Set task: Convert the lines of all the records into a numbered list, skipping blank lines and leaving out the pictures.

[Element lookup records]
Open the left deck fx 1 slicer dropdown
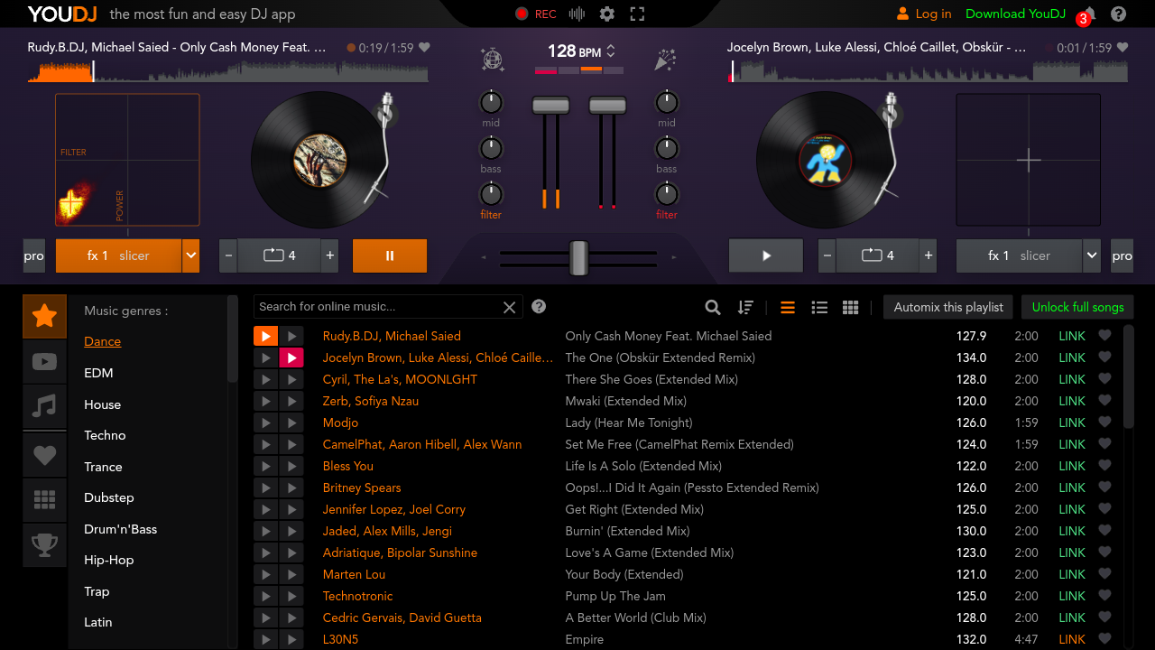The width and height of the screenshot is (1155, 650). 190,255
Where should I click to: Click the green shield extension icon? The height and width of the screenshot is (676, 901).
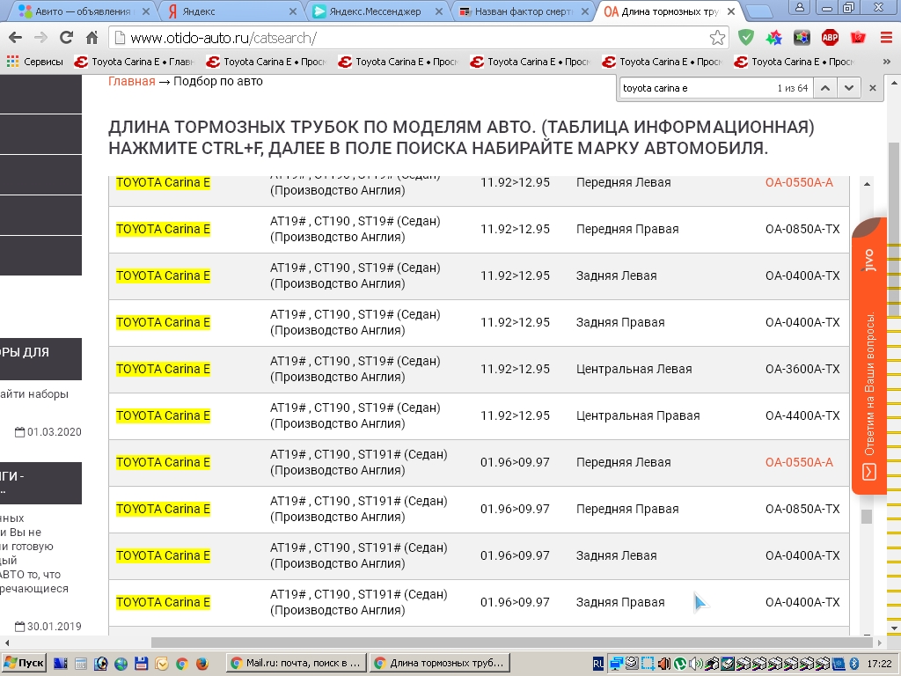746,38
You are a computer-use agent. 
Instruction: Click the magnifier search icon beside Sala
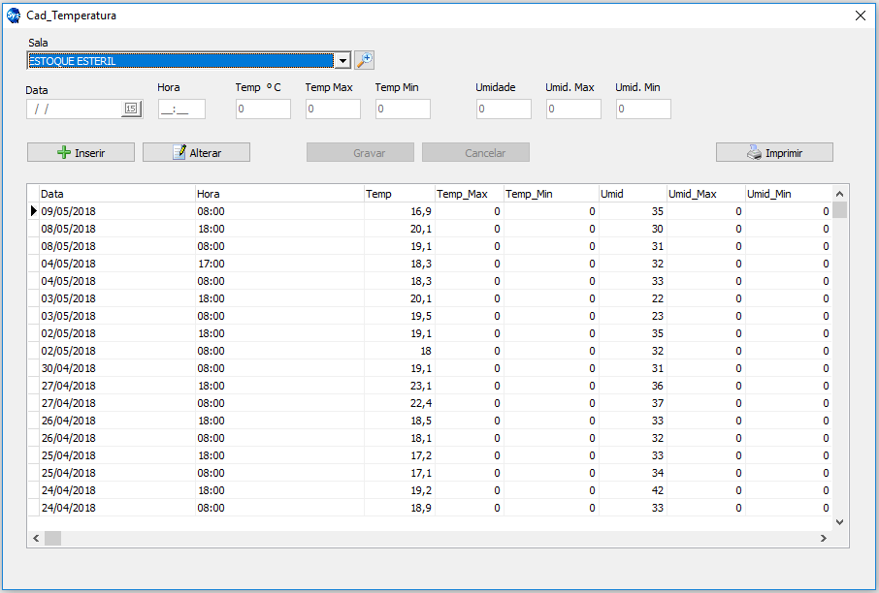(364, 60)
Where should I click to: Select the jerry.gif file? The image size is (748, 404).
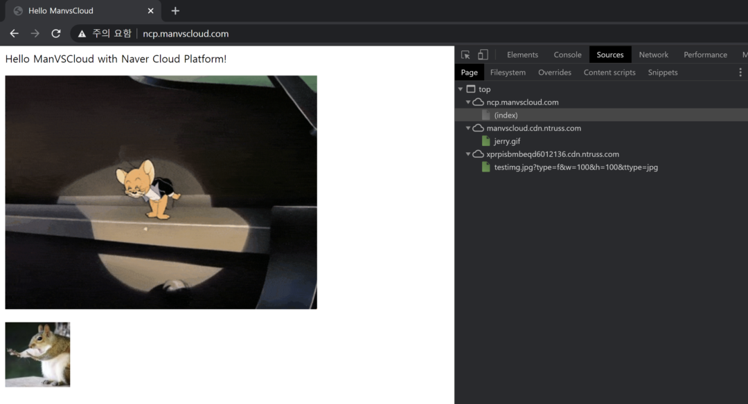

Expected output:
1. Open the left deck fx 1 slicer dropdown
2. The width and height of the screenshot is (1155, 650). 190,255
3. Where should I click to: Click the green shield extension icon? The height and width of the screenshot is (676, 901).
4. 746,38
5. You are a computer-use agent. 
6. Instruction: Click the magnifier search icon beside Sala
7. (364, 60)
8. Where should I click to: Select the jerry.gif file? The image size is (748, 404).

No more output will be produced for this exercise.